(Material for this exercise):

· · · ·

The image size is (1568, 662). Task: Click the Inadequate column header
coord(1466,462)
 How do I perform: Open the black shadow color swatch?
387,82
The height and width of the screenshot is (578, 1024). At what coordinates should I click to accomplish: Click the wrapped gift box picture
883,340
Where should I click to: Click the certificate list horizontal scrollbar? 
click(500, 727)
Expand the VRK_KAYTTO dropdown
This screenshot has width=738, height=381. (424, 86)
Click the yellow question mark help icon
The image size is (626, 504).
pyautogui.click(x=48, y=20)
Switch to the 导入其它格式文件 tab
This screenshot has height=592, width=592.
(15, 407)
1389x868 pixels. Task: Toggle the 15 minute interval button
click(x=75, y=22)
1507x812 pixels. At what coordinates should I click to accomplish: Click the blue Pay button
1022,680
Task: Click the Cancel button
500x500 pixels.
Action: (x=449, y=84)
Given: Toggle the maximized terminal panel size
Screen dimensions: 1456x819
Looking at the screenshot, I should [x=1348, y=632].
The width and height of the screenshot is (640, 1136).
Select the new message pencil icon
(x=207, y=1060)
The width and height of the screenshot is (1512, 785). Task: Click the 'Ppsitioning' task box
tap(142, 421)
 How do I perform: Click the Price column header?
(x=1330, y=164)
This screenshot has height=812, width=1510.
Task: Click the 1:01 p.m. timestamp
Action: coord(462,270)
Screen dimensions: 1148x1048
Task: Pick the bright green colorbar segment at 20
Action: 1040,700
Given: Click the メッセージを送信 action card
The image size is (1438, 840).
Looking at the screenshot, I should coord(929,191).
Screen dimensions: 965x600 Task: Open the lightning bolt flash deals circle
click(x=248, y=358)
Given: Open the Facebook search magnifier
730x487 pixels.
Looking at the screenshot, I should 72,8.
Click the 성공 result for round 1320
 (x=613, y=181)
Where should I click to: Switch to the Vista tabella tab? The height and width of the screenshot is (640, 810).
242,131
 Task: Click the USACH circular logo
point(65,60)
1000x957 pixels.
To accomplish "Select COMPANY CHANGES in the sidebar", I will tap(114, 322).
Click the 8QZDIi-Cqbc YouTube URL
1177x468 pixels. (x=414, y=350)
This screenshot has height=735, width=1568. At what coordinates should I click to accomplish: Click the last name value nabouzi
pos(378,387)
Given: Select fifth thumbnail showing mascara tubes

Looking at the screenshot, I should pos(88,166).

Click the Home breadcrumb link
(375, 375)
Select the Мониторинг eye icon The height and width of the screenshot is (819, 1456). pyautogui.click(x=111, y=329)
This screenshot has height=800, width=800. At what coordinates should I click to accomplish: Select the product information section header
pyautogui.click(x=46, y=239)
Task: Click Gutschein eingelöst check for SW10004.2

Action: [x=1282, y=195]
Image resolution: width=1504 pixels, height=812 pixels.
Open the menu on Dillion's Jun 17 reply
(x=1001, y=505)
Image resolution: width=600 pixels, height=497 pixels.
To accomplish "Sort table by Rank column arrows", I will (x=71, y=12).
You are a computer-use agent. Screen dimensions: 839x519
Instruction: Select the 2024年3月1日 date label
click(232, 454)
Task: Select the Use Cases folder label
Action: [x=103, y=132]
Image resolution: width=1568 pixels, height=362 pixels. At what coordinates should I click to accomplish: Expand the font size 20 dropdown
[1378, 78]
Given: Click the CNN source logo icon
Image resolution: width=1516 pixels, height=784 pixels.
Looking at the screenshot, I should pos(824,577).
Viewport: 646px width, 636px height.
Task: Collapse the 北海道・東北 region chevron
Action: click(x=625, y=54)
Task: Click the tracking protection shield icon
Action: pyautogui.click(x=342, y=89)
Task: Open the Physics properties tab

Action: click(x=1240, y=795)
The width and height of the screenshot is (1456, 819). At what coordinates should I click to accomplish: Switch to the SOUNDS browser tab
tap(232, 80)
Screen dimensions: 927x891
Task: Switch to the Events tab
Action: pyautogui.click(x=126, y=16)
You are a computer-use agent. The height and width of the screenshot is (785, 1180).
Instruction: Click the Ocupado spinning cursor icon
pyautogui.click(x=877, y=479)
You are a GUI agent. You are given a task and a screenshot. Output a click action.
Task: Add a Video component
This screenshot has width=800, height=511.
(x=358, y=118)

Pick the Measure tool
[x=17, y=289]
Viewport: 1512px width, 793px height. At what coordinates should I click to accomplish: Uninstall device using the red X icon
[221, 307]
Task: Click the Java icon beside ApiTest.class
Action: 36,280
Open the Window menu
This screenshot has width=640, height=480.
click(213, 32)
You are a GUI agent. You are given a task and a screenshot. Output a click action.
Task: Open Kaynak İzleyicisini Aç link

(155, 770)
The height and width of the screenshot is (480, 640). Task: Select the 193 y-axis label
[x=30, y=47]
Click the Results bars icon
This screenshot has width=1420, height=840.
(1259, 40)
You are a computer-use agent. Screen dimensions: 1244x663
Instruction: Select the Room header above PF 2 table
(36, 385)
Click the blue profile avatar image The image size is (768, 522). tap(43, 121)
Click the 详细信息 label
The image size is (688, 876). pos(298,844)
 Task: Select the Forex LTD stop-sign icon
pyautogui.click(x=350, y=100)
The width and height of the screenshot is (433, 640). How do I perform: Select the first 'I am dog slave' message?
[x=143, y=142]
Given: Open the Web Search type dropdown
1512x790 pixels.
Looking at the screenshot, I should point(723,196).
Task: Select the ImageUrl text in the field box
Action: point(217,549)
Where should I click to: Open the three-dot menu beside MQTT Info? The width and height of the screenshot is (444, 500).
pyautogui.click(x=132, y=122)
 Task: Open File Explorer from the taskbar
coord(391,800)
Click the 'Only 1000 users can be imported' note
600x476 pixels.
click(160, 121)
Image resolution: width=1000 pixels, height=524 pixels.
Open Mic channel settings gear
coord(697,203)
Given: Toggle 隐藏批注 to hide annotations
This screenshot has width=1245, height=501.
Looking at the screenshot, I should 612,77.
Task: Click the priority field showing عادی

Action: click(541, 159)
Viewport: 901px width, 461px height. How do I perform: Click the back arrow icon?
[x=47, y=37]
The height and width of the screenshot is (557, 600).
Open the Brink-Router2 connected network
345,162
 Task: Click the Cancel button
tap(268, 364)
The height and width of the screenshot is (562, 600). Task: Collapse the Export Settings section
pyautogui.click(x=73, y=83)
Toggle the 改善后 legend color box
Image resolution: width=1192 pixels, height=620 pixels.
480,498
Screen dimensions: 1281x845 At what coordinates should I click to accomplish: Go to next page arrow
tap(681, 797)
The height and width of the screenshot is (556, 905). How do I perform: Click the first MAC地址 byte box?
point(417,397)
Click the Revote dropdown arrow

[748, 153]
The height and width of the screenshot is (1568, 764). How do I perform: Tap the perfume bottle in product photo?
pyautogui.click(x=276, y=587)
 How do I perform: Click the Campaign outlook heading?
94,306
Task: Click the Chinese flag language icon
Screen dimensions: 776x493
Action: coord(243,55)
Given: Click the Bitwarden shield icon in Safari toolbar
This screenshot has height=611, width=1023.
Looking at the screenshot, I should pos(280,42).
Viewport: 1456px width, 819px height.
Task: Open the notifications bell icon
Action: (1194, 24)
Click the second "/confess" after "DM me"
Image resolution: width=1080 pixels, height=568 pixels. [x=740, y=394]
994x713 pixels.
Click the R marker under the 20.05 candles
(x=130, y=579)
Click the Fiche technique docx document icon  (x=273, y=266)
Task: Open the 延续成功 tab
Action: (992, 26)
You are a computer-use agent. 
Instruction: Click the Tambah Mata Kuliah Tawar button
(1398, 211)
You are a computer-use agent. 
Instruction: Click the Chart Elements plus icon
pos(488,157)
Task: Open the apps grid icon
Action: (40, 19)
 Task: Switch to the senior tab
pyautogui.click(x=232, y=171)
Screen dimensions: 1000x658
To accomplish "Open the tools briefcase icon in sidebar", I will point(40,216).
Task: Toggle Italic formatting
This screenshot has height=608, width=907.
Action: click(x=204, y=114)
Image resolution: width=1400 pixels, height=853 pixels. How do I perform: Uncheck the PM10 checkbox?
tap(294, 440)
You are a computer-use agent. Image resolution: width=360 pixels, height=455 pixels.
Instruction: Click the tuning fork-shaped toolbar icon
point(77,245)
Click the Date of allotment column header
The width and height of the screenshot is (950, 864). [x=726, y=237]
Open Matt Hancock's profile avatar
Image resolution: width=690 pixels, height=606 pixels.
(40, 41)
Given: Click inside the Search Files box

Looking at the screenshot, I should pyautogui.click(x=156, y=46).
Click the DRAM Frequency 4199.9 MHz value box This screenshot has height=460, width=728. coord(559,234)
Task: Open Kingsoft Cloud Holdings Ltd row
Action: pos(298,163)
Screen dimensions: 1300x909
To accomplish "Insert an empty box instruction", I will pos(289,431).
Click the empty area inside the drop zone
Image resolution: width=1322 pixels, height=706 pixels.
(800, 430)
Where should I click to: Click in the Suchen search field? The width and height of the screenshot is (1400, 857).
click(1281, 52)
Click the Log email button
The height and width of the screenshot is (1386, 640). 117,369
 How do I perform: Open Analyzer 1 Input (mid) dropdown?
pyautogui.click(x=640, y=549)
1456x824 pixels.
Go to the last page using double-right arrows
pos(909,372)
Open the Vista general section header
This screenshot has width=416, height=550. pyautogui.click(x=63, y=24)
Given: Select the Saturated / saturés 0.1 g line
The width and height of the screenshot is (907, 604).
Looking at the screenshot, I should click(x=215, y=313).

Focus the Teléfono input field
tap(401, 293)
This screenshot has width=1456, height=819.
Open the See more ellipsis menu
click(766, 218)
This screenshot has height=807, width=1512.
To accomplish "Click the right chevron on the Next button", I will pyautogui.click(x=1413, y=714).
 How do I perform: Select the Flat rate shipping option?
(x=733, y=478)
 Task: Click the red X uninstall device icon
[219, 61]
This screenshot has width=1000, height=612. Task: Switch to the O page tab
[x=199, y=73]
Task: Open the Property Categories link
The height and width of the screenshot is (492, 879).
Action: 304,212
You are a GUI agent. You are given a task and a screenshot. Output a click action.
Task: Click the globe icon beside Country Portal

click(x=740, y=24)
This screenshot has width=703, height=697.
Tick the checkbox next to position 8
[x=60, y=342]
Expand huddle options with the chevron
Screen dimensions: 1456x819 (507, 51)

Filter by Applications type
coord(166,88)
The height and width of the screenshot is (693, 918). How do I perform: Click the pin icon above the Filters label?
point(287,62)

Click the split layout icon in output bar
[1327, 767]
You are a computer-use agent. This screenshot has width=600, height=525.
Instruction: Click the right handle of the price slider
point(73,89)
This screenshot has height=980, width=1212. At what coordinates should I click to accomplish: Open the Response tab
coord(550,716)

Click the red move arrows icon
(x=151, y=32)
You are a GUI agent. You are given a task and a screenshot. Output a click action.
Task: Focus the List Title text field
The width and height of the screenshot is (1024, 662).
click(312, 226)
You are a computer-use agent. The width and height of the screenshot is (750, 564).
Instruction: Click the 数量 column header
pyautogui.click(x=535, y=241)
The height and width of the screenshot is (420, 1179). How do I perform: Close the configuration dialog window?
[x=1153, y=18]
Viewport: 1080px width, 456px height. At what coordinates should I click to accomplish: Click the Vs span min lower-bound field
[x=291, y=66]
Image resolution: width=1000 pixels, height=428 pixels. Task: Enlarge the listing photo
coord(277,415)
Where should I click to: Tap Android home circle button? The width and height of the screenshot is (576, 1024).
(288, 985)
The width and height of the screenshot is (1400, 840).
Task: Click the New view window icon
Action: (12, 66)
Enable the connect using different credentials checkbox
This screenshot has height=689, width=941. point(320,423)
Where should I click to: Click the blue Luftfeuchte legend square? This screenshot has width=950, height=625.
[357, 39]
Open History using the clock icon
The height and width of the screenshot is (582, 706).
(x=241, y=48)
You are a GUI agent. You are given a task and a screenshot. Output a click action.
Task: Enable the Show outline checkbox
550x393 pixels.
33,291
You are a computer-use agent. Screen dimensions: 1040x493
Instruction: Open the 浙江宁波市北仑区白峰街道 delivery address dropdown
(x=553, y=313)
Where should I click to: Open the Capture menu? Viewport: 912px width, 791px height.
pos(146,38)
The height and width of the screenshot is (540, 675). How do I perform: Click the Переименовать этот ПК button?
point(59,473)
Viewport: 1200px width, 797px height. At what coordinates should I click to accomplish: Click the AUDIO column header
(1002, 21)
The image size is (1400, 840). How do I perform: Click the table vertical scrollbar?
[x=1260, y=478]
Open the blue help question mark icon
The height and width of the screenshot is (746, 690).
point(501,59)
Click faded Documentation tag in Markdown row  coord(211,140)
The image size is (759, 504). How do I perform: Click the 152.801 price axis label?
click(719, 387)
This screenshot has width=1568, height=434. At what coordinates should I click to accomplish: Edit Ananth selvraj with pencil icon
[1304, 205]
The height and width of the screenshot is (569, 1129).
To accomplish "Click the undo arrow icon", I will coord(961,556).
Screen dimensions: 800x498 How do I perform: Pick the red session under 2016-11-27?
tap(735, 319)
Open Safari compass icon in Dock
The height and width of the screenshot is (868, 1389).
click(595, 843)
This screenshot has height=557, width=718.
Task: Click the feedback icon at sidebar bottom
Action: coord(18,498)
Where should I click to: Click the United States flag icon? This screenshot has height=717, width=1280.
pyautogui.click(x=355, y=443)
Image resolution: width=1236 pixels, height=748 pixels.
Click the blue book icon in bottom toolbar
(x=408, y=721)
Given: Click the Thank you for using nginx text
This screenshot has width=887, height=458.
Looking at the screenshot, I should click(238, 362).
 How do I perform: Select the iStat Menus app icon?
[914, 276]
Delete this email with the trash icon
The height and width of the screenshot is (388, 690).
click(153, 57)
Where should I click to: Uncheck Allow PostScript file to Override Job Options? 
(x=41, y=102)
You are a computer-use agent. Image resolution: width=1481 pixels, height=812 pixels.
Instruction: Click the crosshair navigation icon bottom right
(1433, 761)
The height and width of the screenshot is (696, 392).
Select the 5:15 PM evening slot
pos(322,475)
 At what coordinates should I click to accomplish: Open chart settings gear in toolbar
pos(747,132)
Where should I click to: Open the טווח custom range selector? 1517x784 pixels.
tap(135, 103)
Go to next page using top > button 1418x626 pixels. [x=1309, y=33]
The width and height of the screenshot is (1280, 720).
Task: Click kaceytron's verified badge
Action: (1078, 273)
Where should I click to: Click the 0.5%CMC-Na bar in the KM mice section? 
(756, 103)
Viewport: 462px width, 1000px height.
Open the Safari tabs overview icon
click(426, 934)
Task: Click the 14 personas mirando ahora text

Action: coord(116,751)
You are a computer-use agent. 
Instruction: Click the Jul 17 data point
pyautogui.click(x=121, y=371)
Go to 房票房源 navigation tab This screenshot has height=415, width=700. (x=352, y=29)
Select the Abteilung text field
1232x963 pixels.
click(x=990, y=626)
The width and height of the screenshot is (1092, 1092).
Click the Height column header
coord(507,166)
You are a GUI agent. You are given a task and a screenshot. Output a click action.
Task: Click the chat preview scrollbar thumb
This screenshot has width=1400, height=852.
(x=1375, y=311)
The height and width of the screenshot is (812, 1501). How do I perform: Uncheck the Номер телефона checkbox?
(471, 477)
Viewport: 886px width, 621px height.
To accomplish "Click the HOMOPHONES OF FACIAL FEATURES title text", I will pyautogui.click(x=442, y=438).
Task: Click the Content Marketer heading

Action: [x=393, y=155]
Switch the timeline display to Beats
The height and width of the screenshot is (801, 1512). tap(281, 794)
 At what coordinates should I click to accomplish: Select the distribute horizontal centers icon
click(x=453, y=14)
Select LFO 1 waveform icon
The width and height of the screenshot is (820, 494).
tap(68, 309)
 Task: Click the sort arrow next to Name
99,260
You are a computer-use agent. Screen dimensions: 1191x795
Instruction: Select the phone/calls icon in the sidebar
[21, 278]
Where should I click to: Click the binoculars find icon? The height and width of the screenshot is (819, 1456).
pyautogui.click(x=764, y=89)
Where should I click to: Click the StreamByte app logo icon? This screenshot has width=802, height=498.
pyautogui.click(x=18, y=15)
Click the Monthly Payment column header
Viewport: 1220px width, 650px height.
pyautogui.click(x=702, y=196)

· · · ·

(Short problem):
Collect every line of the records that contains the string "product", and copy each one in full.

(Expected answer):
This screenshot has height=800, width=800. At what coordinates should I click to accomplish: Select the product information section header
The height and width of the screenshot is (1568, 764). How do I perform: Tap the perfume bottle in product photo?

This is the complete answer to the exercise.